Stated goal: Turn everything in the material from the line containing "At what coordinates" down to the line containing "tap(1383, 72)" into a JSON list of strings, one string per line, with blank lines omitted. Leave the pictures out of your answer.

Material for this task:
* BEGIN *

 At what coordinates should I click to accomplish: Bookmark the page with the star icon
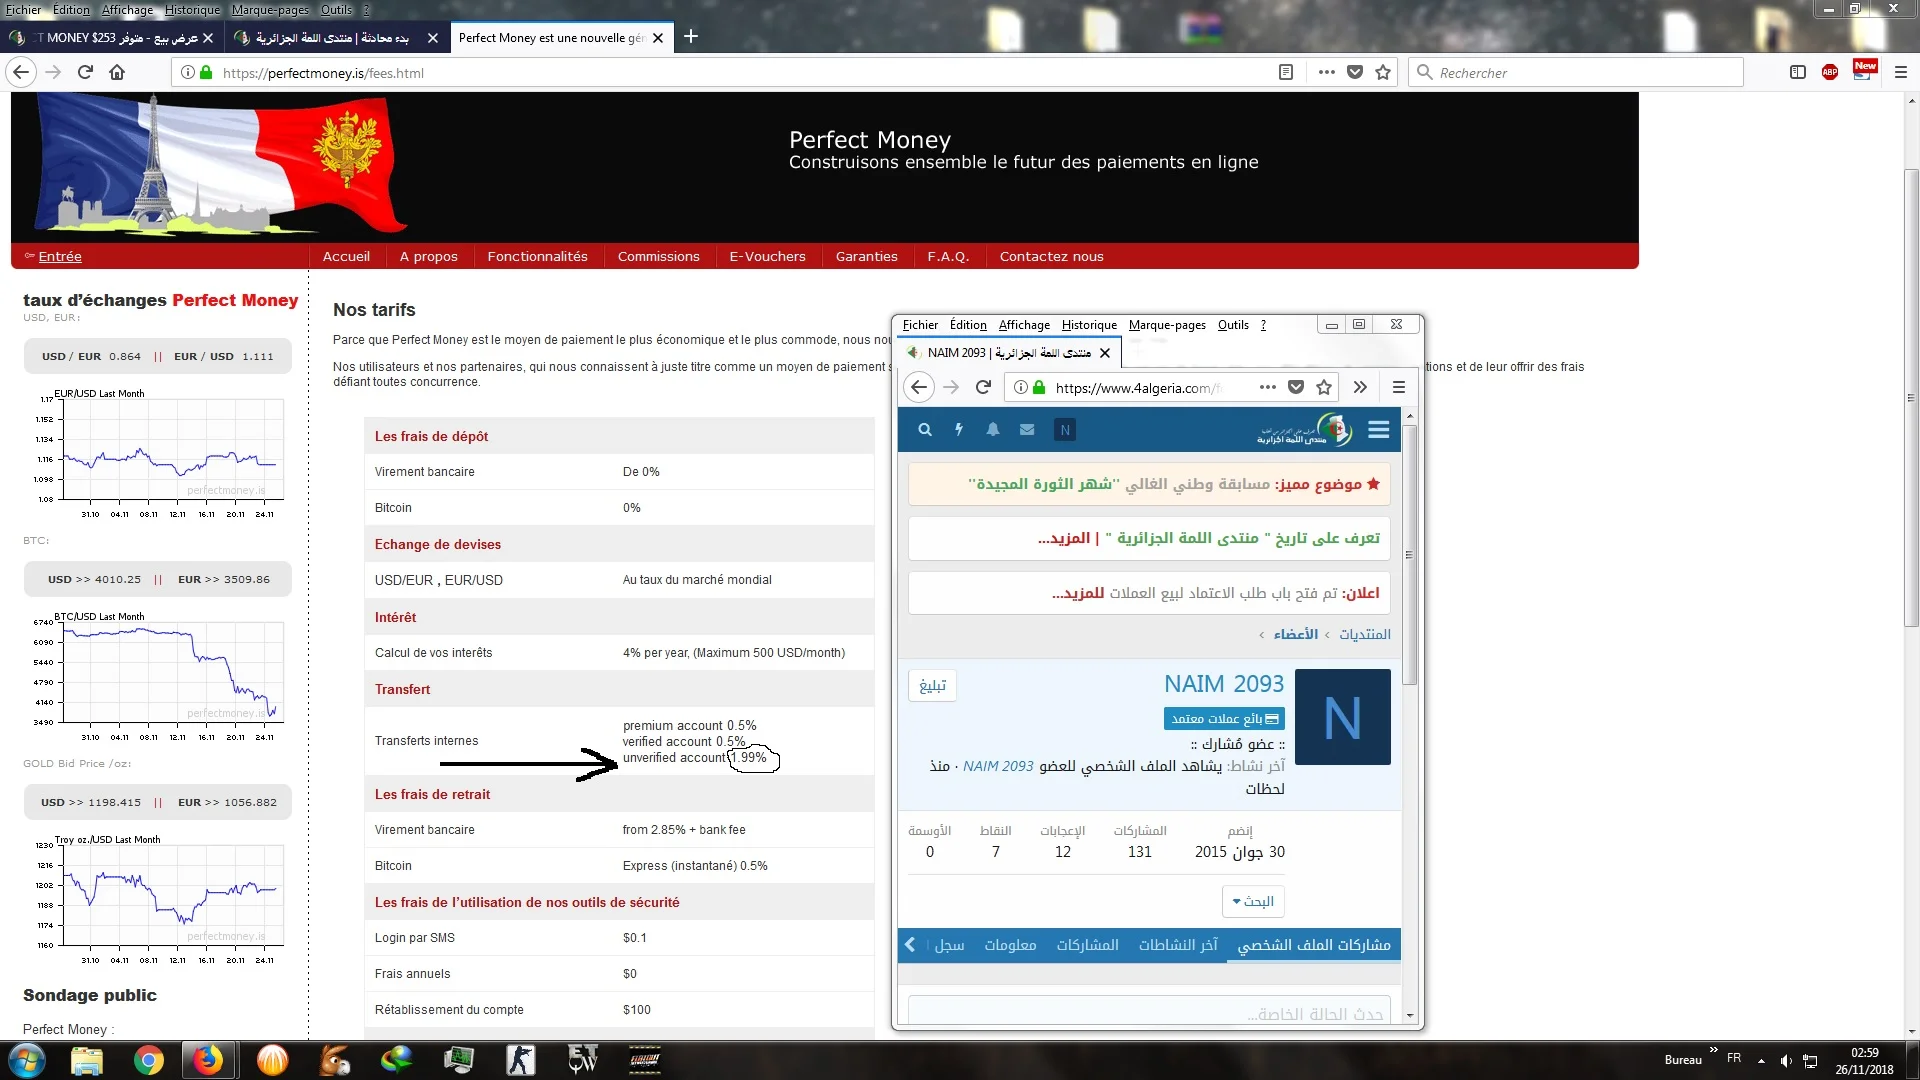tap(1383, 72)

* END *
* BEGIN *

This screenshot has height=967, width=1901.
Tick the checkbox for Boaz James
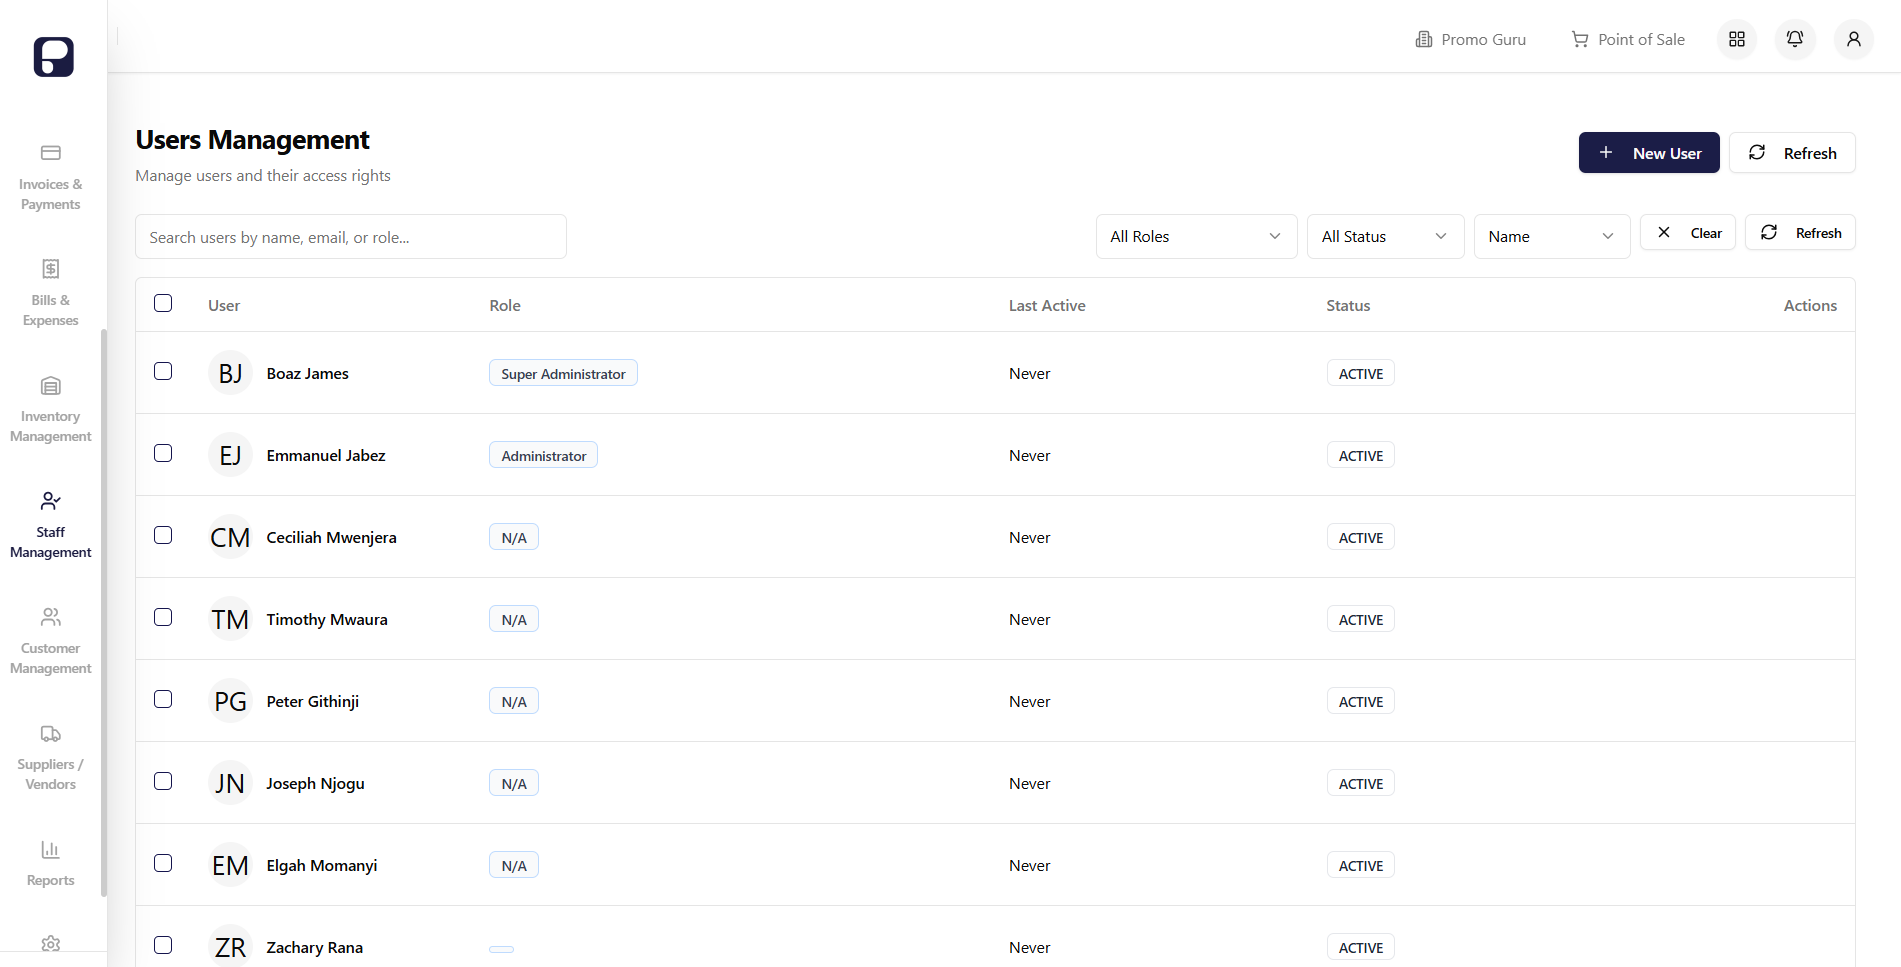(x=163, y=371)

* END *

Answer to the problem:
[
  " At what coordinates should I click to accomplish: Bookmark the page with the star icon",
  "tap(1383, 72)"
]